BEGIN

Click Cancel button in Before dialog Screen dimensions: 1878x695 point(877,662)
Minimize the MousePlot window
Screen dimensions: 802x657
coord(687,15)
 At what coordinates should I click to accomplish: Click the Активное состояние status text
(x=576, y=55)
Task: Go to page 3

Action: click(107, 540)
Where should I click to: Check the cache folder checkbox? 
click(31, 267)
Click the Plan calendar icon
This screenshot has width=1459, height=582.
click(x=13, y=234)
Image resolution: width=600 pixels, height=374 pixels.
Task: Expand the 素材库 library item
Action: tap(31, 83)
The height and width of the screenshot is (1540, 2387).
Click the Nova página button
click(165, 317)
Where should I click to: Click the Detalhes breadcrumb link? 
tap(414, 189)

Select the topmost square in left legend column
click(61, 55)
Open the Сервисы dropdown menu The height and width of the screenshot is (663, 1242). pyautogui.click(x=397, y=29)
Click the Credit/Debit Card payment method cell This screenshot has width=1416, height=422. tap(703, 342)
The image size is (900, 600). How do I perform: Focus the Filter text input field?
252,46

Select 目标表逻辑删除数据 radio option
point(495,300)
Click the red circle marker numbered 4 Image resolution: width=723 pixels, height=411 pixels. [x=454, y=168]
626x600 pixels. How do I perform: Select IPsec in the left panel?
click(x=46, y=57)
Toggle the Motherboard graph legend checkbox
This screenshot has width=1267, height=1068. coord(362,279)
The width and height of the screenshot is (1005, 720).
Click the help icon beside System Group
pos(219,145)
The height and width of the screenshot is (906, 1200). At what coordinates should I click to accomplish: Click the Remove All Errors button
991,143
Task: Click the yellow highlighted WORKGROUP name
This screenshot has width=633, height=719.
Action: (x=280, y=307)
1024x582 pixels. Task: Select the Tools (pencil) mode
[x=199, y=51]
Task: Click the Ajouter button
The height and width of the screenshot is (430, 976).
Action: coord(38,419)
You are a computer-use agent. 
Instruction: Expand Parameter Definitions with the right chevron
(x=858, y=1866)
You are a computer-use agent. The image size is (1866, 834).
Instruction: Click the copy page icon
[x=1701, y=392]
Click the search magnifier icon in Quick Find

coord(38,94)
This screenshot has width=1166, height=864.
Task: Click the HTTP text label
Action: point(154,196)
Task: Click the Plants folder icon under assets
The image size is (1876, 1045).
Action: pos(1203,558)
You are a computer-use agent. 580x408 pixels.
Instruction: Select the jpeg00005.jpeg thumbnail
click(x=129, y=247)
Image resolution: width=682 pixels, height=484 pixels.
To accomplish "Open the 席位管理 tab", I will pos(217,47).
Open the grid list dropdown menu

END

> WORK TO BE COMPLETED: Nothing but the lines from the one with "Select 目标表逻辑删除数据 radio option" through the final line of the data belongs in the answer, and they must match exactly.

> OUTPUT FOR THIS TASK:
Select 目标表逻辑删除数据 radio option
point(495,300)
Click the red circle marker numbered 4 Image resolution: width=723 pixels, height=411 pixels. [x=454, y=168]
626x600 pixels. How do I perform: Select IPsec in the left panel?
click(x=46, y=57)
Toggle the Motherboard graph legend checkbox
This screenshot has width=1267, height=1068. coord(362,279)
The width and height of the screenshot is (1005, 720).
Click the help icon beside System Group
pos(219,145)
The height and width of the screenshot is (906, 1200). At what coordinates should I click to accomplish: Click the Remove All Errors button
991,143
Task: Click the yellow highlighted WORKGROUP name
This screenshot has width=633, height=719.
Action: (x=280, y=307)
1024x582 pixels. Task: Select the Tools (pencil) mode
[x=199, y=51]
Task: Click the Ajouter button
The height and width of the screenshot is (430, 976).
Action: coord(38,419)
You are a computer-use agent. 
Instruction: Expand Parameter Definitions with the right chevron
(x=858, y=1866)
You are a computer-use agent. The image size is (1866, 834).
Instruction: Click the copy page icon
[x=1701, y=392]
Click the search magnifier icon in Quick Find

coord(38,94)
This screenshot has width=1166, height=864.
Task: Click the HTTP text label
Action: point(154,196)
Task: Click the Plants folder icon under assets
The image size is (1876, 1045).
Action: pos(1203,558)
You are a computer-use agent. 580x408 pixels.
Instruction: Select the jpeg00005.jpeg thumbnail
click(x=129, y=247)
Image resolution: width=682 pixels, height=484 pixels.
To accomplish "Open the 席位管理 tab", I will pos(217,47).
Open the grid list dropdown menu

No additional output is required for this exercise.